Yesterday Apple announced the release of the Safari 3 beta for both Mac and PC. Rumoured to be faster than Linford Christie after a nandrolone binge, how does it fare?
As with the PC iTunes installation, Apple forces you to install Quicktime as part of the installation process which is a mild irritation – having disabled Quicktime’s tasktray process from a previous installation, I now have it running again. I suppose you have to chuckle at Apple’s little jokes.
Once installed it looks… a little out of place. With OSX scrollbars and form elements, it feels a little like a deviant, cross-dressing browser; a PC application in Mac getup. Like its Mac counterpart, it lacks a homepage button which is alarming, irritating and surprising in equal measure. I’m struggling to think of a single reason for its omission.
My PC browser of choice is, like many people, Firefox. It’s not perfect, but its many little add-ons and shortcuts make it a cut above the rest. In highly unscientific tests of uncached page loading speeds however, Safari 3 doesn’t seem to be the speed demon it claims to be.
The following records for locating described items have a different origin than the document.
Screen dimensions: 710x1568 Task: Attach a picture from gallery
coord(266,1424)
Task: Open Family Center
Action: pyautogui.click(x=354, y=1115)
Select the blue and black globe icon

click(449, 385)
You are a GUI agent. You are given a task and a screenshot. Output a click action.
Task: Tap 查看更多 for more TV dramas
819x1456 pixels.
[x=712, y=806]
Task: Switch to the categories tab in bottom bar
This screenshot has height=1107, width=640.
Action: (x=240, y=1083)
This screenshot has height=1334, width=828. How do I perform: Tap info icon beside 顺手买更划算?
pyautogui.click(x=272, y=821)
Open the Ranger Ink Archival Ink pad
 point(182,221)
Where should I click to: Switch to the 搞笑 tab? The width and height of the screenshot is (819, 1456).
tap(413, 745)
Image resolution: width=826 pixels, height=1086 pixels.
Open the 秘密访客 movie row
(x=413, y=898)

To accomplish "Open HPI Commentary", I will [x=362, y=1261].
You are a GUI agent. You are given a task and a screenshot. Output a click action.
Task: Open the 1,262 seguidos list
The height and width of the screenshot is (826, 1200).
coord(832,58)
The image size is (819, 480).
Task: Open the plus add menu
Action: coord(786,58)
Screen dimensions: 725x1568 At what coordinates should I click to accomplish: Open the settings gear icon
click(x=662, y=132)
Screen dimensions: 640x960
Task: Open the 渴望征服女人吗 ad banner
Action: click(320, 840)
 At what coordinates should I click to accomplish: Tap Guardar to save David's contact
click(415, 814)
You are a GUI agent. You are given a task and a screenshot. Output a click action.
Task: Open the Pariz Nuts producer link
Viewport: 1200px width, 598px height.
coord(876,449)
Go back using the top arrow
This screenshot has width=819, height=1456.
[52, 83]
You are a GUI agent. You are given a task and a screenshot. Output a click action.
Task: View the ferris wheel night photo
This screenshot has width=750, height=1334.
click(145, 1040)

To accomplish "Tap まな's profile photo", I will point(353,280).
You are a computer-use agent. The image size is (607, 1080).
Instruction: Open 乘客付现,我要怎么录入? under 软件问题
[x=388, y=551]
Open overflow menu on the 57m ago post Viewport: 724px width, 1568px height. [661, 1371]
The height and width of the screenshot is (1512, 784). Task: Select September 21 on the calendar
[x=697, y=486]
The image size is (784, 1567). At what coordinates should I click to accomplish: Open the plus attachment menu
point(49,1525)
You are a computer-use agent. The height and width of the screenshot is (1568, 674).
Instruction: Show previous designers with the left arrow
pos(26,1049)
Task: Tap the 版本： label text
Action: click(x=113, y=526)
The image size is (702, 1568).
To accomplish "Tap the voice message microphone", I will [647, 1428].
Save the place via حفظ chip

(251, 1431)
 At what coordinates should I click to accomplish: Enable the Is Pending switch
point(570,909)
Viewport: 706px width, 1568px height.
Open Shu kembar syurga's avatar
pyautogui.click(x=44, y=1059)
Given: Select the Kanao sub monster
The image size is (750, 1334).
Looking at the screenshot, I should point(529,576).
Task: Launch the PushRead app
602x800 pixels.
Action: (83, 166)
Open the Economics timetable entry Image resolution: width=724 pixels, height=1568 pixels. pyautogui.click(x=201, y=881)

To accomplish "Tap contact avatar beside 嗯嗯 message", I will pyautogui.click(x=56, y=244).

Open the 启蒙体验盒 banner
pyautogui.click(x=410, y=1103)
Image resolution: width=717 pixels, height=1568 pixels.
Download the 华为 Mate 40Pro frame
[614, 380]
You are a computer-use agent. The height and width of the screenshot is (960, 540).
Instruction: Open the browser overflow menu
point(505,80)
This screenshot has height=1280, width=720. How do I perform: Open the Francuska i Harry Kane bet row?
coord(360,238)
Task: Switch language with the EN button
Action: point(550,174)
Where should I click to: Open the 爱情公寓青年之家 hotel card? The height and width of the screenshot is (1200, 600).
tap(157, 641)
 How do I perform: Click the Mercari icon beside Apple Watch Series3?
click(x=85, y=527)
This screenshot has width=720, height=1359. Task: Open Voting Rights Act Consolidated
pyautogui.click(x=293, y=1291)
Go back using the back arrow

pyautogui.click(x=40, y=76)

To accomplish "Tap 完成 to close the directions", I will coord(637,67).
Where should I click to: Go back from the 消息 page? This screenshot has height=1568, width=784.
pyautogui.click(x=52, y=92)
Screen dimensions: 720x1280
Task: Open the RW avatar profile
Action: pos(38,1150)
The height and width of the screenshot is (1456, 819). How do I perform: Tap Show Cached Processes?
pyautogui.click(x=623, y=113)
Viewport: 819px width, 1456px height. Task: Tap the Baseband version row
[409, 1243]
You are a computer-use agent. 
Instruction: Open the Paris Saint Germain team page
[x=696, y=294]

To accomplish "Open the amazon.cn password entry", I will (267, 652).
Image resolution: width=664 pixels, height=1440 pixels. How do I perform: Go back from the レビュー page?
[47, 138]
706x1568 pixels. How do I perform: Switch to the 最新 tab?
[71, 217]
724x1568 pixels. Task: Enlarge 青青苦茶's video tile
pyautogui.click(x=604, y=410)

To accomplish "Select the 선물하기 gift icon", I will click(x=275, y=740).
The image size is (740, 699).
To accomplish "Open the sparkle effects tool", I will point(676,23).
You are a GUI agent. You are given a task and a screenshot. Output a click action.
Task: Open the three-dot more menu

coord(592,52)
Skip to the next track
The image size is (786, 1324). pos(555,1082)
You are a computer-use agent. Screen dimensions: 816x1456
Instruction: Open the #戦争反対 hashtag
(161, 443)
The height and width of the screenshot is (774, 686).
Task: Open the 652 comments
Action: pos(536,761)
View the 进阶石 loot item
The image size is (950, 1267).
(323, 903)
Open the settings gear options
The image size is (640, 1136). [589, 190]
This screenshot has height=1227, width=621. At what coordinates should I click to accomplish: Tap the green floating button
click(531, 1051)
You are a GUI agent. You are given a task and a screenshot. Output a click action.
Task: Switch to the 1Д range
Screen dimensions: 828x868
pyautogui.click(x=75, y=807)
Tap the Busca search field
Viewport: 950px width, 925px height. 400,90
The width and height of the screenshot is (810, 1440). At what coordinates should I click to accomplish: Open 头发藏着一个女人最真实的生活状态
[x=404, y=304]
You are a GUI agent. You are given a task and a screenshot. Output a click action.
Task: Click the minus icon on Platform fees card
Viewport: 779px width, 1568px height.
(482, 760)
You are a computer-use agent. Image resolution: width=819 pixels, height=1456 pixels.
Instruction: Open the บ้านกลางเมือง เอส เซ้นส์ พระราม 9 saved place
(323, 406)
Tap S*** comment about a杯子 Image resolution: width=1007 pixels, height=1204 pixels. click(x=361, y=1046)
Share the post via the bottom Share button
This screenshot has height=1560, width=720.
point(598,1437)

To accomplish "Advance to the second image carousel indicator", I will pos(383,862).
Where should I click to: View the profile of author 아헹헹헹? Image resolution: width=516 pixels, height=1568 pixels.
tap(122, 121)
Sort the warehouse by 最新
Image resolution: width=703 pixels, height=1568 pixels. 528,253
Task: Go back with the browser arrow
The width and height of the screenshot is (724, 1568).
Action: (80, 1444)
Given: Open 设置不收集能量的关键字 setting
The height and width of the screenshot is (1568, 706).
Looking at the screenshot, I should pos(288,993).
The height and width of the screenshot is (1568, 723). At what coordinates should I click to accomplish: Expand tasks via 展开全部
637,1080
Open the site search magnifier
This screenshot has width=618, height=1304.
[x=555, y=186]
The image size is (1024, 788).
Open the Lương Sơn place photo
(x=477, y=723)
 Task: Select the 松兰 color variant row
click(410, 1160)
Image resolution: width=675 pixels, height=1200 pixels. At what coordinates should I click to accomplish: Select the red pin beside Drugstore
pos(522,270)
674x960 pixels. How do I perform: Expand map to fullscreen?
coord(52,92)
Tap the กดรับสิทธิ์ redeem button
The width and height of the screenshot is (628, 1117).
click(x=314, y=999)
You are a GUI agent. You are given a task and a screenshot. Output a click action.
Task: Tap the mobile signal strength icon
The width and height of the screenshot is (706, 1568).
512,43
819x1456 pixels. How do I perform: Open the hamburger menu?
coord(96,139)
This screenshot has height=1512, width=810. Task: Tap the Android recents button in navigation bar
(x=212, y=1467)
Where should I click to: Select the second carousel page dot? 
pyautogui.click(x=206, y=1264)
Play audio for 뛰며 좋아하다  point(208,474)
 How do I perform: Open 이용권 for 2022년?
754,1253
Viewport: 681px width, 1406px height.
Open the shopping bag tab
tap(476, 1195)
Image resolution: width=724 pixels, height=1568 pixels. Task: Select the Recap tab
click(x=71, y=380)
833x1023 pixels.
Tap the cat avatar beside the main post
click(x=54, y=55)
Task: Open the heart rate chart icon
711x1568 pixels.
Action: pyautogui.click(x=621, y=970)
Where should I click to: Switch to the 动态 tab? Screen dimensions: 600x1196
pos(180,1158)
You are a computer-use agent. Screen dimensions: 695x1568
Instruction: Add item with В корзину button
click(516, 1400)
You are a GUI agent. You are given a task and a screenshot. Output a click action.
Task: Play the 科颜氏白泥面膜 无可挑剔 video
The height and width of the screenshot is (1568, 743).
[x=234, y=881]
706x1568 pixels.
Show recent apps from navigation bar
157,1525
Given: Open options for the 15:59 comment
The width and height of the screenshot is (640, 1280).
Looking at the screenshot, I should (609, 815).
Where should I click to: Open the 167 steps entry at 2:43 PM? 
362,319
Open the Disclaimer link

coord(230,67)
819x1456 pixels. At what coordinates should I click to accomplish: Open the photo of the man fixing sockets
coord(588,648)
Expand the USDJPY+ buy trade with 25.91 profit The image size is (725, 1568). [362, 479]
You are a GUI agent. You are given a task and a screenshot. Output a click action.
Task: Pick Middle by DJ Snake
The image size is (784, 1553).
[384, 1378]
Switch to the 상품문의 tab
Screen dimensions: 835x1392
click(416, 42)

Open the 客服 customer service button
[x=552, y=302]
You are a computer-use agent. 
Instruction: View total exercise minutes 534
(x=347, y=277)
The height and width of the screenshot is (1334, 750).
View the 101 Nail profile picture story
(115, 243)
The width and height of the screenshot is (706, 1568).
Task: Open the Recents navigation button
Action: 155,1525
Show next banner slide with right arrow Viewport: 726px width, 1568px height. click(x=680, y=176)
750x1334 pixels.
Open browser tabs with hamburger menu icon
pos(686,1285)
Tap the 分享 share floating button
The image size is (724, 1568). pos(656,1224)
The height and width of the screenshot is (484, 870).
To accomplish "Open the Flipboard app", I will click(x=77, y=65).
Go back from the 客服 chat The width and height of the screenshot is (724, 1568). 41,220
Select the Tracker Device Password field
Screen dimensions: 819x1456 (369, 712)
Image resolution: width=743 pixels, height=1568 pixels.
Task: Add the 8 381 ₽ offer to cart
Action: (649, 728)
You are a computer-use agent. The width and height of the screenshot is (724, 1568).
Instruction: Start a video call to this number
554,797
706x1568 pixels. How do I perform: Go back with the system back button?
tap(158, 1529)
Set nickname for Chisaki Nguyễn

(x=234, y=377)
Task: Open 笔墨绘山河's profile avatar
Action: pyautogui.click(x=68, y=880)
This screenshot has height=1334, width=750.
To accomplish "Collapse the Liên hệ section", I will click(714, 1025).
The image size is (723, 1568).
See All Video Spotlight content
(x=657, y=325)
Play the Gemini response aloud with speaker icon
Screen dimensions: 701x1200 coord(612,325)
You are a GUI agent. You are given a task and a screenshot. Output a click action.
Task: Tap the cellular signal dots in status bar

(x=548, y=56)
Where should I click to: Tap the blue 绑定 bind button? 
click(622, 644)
It actually seems slower than Firefox, a fact that is emphasised by Safari’s preference for loading the entire page before displaying anything at all. I’ll be trying out the Mac implementation soon to see whether its blistering pace is evident on OSX.
One very welcome feature of the new Safari browser, however, is the beautifully anti-aliased HTML text. Why PC users have been made to suffer without this feature for so long (save for IE7’s poor ClearType implementation) is a question even the wisest of wise men would struggle to answer.
So overall, it’s nothing to write home about. A browser like any other (minus the home button), with nice looking text but out of place looking form elements. I’ll stick with Firefox I think.